What does the rate hike mean for the housing market?

The Reserve Bank’s decision to increase the repo rate by 50 basis points was not unexpected. And while not good news for consumers, the rand has already benefitted from the move having strengthened against the greenback and other foreign currencies.

Yes, disposable incomes will remain under pressure. And the knock-on effect of this rate hike, and future expected hikes, is that living and property costs will climb, further impacting affordability.

But the hike is expected to curb inflation as well as protect the value of the rand. And it sends a message to investors and the international community at large – including the all-important ratings agencies – that the SARB is serious about curbing inflation and protecting the currency.

The repo rate increase of 50 bps to 6.75% is a move that will see commercial banks raise their prime rates from 9.75% to 10.25%.

“This brings the cumulative rate hiking in the current cycle to 1.75 percentage points (from a prime pate of 8.5% to 10.25%) since the start of rate hiking in January 2014, says FNB Home Loans Household and Property Sector strategist, John Loos.

“It means that, on a 20-year home loan of R1m, the monthly instalment has risen by R1 138 per month since January 2014, while the most recent 50 basis point rate hike alone adds another R331 to the monthly payment.”

But the housing market will remain “rational” Loos believes. “’Normalising” interest rates are key to healthy functioning of not only the South African, but many other countries’, residential property markets. Property “bubbles” across the world have been driven largely by cheap credit. Withdrawing this massive stimulus in an orderly way should serve to keep “irrational” behaviour in the housing market contained,” he says.

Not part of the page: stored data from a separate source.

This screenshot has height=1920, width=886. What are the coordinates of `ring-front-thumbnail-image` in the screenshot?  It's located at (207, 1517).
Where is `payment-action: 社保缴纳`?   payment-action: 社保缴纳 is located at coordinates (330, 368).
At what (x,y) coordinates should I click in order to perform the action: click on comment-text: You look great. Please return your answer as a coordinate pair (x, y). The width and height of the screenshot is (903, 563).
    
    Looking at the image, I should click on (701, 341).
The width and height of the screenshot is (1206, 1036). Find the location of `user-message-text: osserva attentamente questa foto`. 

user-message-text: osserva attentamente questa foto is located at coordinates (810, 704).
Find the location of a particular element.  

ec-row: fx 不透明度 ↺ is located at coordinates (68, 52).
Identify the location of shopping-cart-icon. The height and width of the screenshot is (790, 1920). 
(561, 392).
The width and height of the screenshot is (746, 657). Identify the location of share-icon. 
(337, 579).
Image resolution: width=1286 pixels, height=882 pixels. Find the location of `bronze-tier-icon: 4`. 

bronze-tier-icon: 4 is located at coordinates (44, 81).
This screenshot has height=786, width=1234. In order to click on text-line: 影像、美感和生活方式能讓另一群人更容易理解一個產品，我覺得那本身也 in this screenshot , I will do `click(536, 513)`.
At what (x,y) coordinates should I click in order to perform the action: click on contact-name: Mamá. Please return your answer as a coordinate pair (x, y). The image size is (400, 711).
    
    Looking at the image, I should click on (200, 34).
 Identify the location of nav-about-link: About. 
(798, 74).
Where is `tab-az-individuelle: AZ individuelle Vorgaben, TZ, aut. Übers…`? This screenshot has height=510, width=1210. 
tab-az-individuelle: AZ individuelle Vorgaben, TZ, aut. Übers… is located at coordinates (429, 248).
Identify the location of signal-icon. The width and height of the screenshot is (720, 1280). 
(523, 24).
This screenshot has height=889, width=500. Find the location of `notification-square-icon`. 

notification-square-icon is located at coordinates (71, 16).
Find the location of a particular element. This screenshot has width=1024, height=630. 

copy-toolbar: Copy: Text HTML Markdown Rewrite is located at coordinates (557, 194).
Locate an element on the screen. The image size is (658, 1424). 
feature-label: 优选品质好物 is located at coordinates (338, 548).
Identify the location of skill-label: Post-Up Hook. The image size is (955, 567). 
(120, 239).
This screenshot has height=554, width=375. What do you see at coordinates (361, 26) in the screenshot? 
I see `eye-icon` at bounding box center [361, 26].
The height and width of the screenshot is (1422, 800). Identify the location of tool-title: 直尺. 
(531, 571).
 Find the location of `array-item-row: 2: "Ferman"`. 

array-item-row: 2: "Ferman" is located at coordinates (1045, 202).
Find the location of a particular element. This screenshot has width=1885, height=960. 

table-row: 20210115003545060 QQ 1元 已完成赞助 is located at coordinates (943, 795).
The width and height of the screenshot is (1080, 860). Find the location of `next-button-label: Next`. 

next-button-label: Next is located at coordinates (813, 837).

SA is still sitting with a fairly healthy housing market, packed with plenty of demand according to Seeff chairman Samuel Seeff.

“This provides some insulation against some of the economic headwinds. The market is stronger than it was in the immediate aftermath of the 2008 global credit crisis. Stock levels remain tight and we do not have to contend with the volume of distress that inhibited sales and price growth post 2007/8.”

And a healthy residential property market is probably better able than many other markets to absorb rate hikes.

“While many market commentators are suggesting that interest rates will rise by about 100-125 basis points during the course of 2016, even if these anticipated increases occur, interest rates will remain low by historical standards and, with inflation heading upward, the increase in real rates (taking inflation into account) will be more muted than the hikes in nominal interest rates suggest. One must bear in mind that at the height of the global economic crisis the prime rate in South Africa reached 15.5%,” says Dr Andrew Golding, CEO of the Pam Golding Property group.

“We do not anticipate seeing interest rates raised by several percentage points as we have in the past. In addition, in general households have reduced their debt in the wake of the 2008 crisis so will not necessarily be as sensitive to higher interest rates as they were at the time of the global financial crisis.

“Furthermore, those employed in the public sector – the largest source of employment in South Africa – continue to receive above-inflation salary increases, with areas such as Pretoria, for example, benefitting from public sector house buyers. Interestingly, other nodes such as the Cape Town metro and booming KwaZulu-Natal North Coast corridor continue to reflect high demand, with sales performance bucking national trends, adds Golding.

“Although house price growth has slowed, nominal prices are currently at record highs of approximately R1.386m (source Absa) while the real price (i.e. taking inflation into account) is just 10% off its record highs pre-crisis of August 2007.

“This follows because in South Africa we have a rapidly growing, young population for whom there is insufficient housing, so there is little reason to expect house prices to fall outright. In addition, while continuing to apply stringent lending criteria, the banks have over the past year shown a tendency to compete for mortgage business, a trend that is expected to continue.

“Looking internationally, in 2008 world GDP was negative, compared with this year’s growth forecast of 3.4%, so the global backdrop is not as dire. In 2009, South Africa’s GDP was -1.5%, but in 2016 we are looking at some +0.7% to 1% which is still positive. And while our inflation rate in Q3 in 2008 reached 13.2%, this year (2016) it is likely to be between 6-7%, in other words half that level.”

“Given the volatility being experienced in financial markets, exchange rates, stocks and commodities, many analysts are seeing property – bricks and mortar – as a sound investment and rand hedge. Property is globally recognised as a means of wealth creation and here in South Africa is increasingly sought-after among the new generation of young, first-time buyers,” says Golding.

“But,” says Seeff, “for a good property market, you need a good economy. Both are heavily sentiment- and confidence-driven. So, while property will remain an attractive investment this year, the economic decline and deteriorating confidence is a serious concern.”